I was pleasantly surprised some months ago to read an online review of Tales To Demolish, a new comic book by one Eric Haven—surprised because I worked with Eric and knew him slightly, once upon a time; pleasantly because he's a good egg, and it's nice to see him garner some accolades.
We were comic-strip artists together, Eric and me. During the second of my two years at Syracuse University, Eric was the Art Director at the student newspaper, The Daily Orange. He also drew editorial cartoons and a daily strip. In those days, I had the temerity to fancy myself an artist, and was drawing a strip myself, and writing it with my good friend Steve George. Our comic was much-maligned—mostly by the other artists: though not without humor, it was an adventure serial on a page filled with gag strips, and other artists would sometimes use their strips to take shots at ours. (I found it bizarre then, and still do.)
Eric wasn't like that. I always got the sense that Eric appreciated what we were trying to do, even if he didn't always fully understand it. At one point, we even did a little crossover in our two strips, where we each drew the other's characters. Ours never looked so good as when Eric drew them.

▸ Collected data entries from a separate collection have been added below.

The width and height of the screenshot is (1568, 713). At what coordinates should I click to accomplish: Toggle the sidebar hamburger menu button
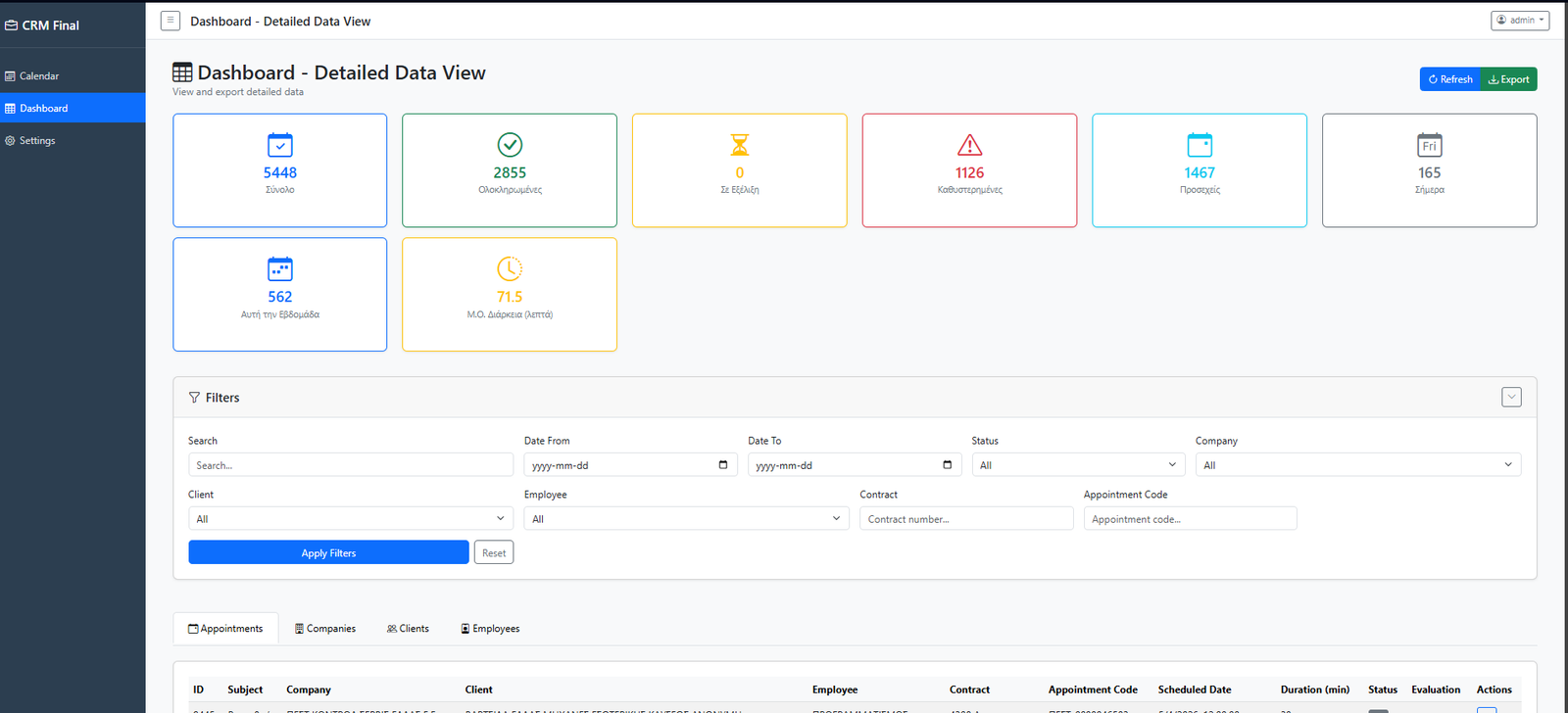tap(171, 21)
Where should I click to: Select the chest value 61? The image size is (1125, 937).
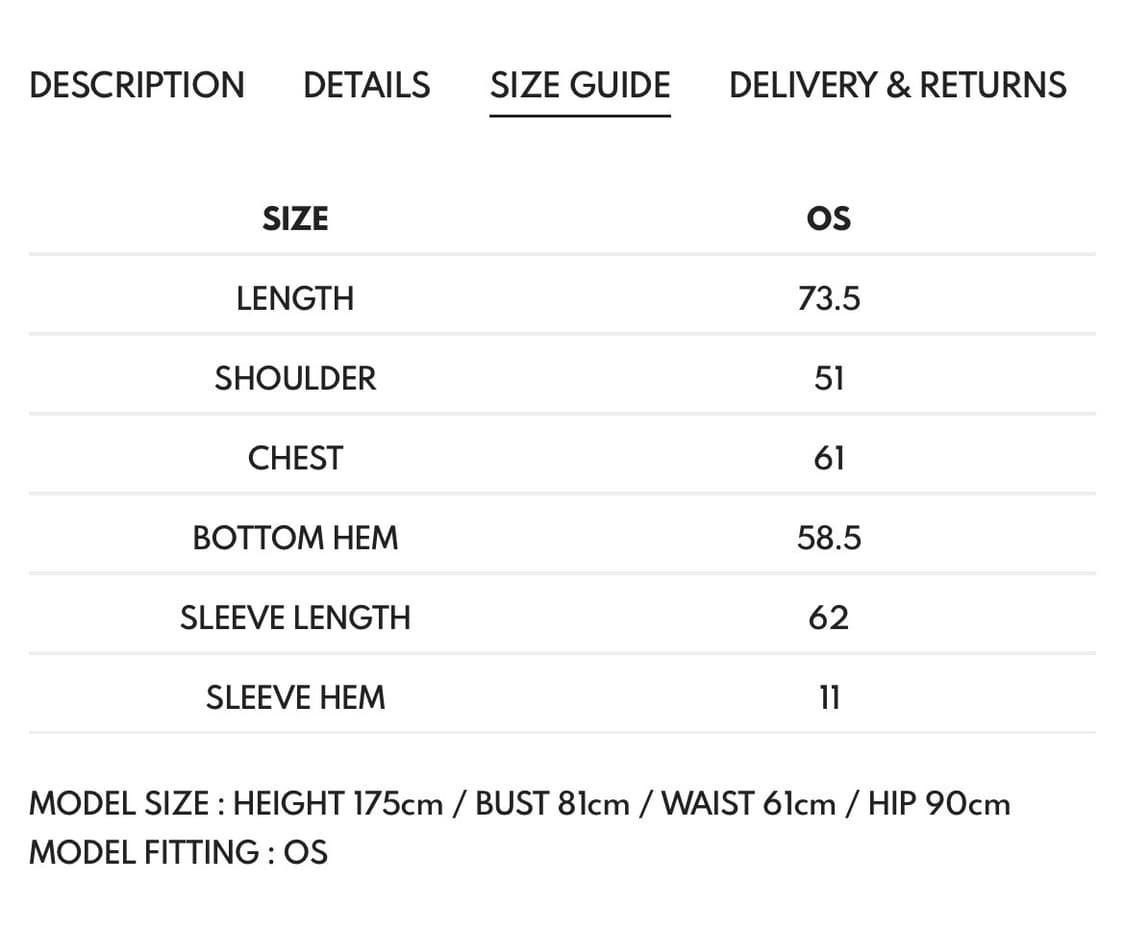[x=828, y=458]
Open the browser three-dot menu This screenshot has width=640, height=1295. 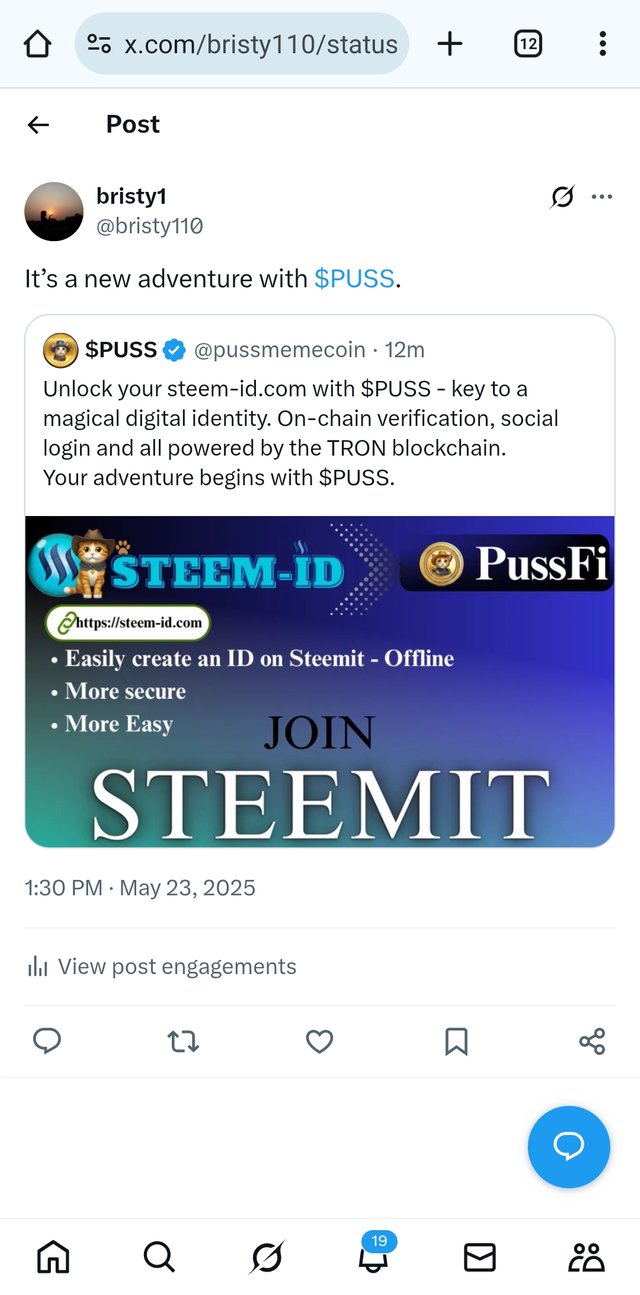coord(602,44)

When you look at a college paper's comics page, you can tell who's doing this because they dig the craft, and who's doing it for shits and grins. Steve and I fell somewhere in the middle—in love with the artform, but lacking the chops to make a serious go at it—but Eric, man, Eric; this guy was the real deal. A great line, beautiful composition, talent for days. You could also tell he was restless, and chafing at the strictures of the four-panel gag setup.
Since most of the strips (including ours) were published pseudonymously, I never knew most of the other artist's real names. Eric was the only one I ever actually met. Well, no—I take that back. I was in a class with one of them—with one of the artists who'd attacked our strip, actually. He revealed himself during a before-class conversation one day—a discussion about how much he hated our strip—but I kept schtum instead of tipping my hand and causing a stink, so he kept ranting and raving and never had a clue and now it's fifteen years later and WHO LOOKS STUPID NOW, JACKASS?!?
Ahem.
Anyway, most of the names I never knew and most of the ones I knew escape me—but seeing Eric's work again inspired me to try and track down some of the others whose work I remember.
Gabe Cattani ended up in management in a gymnastics education company. Unsurprising: he was a double major in Phys Ed and Philosophy, and his strip had the feel of a youthful lark.
Mark Ching is making movies now. Knew him only by reputation, but I liked his craftsmanship. His strip, Raventown, appeared only sporadically—I think he would do a bunch of strips until he ran out of ideas, then stop. Many comic-strip artists would do well to follow his example.
Kyle Outlaw drew under a pseudonym, though, remarkably enough, "Kyle Outlaw" was not the pseudonym. I forget the pen-name now, but I know (via Steve) that Kyle kept his identity secret because he feared for his safety! He did a fraternity-themed strip that apparently ruffled a few feathers in Syracuse's sizable Greek system. Well, I'm outing you, sonny Jim: it's been a decade-and-a-half, and I think the heat's blown over by now.
(If not, brothers of Tappa Kega Bru interested in settling old scores can contact Kyle at his digital media design business. Tell 'em Jack Fear sent you.)
(Or, you know, you could take some anger-management classes and get over it, you beer-soaked, paddle-happy pack of drone-souled, old-money, organization-man, herd-mentality clusterfuck jockrockets.)
(I'm just sayin'.)
As for Eric: the second issue of Tales To Demolish is out now. It's called "I Killed Dan Clowes."
Well, thank God; it's about time somebody did.